**Exercise prompt**
Work through the listing below, copying each line that carries the word "results".

**Data listing**
________________

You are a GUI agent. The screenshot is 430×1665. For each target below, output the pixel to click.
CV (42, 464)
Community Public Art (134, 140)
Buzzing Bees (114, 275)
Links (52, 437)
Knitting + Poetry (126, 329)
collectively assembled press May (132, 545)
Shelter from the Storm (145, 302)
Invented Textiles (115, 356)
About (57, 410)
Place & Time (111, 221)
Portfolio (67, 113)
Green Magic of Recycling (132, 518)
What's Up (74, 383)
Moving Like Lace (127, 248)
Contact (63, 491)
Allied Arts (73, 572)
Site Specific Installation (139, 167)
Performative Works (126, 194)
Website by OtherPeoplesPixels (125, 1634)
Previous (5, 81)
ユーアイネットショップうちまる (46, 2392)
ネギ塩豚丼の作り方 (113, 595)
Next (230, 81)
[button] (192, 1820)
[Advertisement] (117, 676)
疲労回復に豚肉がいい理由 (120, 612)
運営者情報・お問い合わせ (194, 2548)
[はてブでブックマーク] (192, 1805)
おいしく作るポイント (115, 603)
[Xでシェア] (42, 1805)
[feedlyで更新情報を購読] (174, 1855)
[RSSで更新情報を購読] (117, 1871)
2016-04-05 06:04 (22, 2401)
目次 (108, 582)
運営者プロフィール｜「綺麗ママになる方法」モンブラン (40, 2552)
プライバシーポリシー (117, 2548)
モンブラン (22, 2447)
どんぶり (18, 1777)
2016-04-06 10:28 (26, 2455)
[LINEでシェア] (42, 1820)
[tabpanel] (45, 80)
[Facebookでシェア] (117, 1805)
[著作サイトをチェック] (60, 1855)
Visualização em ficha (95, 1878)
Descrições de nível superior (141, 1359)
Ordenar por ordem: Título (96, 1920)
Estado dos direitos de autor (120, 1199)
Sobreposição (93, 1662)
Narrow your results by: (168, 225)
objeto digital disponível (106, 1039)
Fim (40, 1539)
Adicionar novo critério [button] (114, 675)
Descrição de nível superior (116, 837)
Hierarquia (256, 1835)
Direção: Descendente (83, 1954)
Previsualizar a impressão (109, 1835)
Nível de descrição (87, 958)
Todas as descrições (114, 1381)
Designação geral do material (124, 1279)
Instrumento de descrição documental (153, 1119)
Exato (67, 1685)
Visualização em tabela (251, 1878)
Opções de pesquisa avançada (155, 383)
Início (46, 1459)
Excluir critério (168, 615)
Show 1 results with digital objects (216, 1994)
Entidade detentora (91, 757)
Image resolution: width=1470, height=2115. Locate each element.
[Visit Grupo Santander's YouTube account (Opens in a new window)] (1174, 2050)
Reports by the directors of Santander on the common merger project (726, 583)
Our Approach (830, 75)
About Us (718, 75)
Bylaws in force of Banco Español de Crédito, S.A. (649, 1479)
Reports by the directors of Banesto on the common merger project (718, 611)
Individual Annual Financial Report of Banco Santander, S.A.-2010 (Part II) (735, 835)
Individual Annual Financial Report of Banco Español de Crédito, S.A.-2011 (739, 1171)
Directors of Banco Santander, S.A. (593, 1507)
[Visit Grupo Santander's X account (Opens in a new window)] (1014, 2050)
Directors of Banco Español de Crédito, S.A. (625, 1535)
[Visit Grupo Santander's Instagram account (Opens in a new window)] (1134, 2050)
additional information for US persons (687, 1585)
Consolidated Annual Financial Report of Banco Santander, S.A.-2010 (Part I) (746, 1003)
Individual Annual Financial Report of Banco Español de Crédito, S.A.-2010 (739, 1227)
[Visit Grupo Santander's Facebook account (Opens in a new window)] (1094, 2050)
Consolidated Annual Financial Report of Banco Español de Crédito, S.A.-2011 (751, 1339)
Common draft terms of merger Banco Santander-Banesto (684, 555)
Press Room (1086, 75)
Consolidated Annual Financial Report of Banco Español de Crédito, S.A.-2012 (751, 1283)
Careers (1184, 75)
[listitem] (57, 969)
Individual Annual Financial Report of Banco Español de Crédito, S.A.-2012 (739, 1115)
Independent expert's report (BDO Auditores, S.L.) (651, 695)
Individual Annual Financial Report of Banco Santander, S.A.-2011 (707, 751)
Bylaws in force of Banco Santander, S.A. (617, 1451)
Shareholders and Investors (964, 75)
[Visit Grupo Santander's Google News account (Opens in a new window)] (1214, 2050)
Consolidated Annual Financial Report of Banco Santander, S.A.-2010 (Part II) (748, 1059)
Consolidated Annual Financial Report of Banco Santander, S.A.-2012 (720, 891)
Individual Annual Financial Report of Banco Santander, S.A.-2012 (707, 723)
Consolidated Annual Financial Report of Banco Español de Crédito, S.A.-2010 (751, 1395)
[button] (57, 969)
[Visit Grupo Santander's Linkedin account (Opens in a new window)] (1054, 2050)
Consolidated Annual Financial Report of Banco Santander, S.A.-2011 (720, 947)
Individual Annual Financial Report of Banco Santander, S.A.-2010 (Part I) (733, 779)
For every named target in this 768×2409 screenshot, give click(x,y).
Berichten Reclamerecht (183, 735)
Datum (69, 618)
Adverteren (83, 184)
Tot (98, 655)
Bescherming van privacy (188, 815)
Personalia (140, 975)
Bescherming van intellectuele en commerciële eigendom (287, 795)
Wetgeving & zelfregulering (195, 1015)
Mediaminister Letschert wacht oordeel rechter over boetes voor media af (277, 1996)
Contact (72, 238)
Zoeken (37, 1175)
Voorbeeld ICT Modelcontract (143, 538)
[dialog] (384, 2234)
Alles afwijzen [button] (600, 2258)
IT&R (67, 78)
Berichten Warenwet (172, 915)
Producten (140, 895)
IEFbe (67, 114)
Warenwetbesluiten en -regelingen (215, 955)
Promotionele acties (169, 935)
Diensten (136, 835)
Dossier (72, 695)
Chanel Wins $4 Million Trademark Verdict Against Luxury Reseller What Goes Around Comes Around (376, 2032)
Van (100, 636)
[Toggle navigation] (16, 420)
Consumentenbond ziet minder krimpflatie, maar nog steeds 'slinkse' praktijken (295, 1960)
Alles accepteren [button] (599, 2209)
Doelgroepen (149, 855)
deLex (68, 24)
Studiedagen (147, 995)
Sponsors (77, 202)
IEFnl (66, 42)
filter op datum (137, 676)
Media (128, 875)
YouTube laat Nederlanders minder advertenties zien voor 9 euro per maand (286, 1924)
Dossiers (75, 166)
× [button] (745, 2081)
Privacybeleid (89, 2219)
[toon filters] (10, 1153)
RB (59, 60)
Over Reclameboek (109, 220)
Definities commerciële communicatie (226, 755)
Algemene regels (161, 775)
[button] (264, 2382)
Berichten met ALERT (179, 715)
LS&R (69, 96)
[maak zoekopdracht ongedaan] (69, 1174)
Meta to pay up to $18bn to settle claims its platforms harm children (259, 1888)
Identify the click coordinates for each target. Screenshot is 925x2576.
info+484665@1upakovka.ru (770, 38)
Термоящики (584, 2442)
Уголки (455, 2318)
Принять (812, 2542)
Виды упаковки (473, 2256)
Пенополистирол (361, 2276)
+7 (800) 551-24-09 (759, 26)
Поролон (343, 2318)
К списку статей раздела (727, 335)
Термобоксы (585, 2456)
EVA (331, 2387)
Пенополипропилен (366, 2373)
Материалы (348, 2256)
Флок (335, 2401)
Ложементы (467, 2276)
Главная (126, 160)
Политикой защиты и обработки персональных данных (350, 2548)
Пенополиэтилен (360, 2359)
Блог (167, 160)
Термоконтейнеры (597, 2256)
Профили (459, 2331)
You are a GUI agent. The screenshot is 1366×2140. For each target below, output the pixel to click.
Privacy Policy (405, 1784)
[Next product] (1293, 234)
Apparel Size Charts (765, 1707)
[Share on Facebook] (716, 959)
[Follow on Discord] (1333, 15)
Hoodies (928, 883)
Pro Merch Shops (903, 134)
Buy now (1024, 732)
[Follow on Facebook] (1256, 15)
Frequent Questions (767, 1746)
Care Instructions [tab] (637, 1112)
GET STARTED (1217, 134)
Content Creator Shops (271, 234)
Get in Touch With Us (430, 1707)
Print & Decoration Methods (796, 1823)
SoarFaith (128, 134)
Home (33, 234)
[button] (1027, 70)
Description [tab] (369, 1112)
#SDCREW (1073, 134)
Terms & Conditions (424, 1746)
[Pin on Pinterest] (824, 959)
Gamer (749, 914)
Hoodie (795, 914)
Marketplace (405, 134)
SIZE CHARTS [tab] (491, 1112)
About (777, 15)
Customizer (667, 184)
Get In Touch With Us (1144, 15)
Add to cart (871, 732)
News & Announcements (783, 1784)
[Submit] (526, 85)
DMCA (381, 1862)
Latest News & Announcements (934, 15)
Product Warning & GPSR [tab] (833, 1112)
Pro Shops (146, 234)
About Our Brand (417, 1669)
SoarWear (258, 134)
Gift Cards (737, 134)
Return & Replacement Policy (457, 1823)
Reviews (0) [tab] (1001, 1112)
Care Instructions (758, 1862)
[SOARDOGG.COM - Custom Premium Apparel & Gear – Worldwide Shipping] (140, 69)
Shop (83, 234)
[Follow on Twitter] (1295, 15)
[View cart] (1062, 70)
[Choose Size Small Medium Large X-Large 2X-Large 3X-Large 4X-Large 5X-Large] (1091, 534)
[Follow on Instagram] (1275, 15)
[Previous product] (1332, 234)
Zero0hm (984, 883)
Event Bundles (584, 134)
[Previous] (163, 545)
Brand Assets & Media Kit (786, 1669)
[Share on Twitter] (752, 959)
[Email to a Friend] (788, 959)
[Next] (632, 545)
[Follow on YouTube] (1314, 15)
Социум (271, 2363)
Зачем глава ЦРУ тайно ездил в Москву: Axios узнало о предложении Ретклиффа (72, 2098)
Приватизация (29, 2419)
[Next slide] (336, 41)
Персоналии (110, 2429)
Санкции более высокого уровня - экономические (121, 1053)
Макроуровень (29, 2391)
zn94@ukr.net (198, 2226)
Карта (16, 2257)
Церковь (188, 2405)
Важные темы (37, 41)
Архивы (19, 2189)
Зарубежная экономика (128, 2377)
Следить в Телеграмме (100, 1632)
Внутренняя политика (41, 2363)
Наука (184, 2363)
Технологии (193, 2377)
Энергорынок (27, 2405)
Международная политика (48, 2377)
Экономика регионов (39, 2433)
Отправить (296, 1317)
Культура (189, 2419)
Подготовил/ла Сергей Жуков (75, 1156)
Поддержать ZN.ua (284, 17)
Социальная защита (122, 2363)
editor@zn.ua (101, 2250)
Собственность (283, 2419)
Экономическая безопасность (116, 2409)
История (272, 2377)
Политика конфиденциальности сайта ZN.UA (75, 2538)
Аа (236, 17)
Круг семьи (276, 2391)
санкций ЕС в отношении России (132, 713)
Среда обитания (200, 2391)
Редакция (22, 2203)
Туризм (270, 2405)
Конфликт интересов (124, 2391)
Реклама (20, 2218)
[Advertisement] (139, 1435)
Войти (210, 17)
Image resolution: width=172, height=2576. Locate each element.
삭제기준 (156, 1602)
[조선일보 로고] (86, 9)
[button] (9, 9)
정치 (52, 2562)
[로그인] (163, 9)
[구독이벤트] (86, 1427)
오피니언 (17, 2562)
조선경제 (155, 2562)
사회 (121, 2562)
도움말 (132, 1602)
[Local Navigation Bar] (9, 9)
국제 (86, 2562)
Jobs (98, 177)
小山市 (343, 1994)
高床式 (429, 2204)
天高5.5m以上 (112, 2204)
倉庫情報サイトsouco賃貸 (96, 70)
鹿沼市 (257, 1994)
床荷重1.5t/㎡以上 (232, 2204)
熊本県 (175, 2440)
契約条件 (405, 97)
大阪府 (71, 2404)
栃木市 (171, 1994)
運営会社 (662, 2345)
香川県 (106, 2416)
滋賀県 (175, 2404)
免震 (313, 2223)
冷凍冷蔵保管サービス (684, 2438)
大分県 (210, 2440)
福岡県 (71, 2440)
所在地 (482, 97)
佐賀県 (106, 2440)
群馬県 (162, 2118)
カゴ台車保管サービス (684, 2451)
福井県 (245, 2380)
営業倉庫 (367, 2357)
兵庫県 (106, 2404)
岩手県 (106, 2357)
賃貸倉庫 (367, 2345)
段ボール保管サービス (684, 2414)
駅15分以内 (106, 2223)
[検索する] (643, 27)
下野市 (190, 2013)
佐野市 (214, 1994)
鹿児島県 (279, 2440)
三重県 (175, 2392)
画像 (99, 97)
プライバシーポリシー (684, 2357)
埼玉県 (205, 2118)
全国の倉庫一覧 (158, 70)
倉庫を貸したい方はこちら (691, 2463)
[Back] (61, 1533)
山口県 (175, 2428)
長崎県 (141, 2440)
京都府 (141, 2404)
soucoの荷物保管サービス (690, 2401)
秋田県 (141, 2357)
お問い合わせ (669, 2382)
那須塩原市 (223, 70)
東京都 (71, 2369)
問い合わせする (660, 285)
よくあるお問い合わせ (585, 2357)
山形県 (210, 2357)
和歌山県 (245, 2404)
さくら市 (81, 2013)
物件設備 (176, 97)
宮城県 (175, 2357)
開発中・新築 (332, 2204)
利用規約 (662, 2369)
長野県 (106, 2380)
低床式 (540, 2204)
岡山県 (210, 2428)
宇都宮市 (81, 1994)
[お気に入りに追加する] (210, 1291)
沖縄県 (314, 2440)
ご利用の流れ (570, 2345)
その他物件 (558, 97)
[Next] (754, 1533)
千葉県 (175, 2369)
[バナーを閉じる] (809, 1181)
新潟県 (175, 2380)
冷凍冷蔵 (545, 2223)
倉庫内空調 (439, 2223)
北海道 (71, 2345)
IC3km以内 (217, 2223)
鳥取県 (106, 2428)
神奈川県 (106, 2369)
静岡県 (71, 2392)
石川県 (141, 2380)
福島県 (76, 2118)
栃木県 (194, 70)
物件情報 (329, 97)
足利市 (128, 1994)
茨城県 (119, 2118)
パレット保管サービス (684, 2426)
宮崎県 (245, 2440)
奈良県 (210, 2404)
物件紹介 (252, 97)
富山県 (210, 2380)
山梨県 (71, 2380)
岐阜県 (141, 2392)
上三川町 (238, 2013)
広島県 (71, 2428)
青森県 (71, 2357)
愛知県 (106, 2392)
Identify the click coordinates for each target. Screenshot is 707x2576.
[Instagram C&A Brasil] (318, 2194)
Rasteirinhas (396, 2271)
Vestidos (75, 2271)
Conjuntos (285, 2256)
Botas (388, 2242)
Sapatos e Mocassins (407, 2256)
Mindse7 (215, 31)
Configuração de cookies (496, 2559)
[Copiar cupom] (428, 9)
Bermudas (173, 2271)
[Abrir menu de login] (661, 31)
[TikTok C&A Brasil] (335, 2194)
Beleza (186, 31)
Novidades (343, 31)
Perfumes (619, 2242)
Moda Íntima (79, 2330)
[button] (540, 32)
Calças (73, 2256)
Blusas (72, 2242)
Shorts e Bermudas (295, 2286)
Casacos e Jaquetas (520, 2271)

________________

**Written response**
Narrow your results by: (168, 225)
Show 1 results with digital objects (216, 1994)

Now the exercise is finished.